GIVEN RECORDS:

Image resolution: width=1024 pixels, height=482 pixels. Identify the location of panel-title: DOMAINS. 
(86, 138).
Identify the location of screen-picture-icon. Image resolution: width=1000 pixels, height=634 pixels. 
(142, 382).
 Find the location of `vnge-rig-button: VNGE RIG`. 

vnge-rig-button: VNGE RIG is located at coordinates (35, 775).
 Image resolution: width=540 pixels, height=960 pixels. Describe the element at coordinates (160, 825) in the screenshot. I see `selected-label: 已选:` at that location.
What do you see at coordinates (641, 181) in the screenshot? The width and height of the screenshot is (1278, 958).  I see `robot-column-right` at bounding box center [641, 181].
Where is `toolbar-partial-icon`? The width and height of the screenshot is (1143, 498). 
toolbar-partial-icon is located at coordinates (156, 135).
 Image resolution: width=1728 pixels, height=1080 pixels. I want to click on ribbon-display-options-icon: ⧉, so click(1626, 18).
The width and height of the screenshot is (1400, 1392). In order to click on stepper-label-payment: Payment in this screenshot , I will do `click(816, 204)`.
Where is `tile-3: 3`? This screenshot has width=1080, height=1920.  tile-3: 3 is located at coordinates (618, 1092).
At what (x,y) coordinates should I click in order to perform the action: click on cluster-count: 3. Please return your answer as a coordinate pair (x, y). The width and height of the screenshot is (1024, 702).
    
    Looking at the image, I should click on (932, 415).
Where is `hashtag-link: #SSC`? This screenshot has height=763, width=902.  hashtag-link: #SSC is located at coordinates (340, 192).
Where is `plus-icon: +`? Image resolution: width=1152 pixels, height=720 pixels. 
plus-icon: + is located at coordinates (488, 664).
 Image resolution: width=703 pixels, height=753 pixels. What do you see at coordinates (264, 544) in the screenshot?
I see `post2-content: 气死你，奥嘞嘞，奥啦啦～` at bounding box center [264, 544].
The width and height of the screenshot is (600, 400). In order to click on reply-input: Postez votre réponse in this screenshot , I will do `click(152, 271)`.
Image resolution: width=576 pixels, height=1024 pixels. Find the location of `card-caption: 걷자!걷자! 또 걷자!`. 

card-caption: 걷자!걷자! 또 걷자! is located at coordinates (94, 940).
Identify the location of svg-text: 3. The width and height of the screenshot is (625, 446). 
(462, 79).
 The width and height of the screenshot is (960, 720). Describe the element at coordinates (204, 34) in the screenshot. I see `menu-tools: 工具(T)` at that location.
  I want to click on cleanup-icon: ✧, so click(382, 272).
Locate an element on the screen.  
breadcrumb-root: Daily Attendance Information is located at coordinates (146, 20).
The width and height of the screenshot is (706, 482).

YOUR TASK: How many lines in the material above contain the string "icon", counting case? Reply with only the number.

THE ANSWER: 7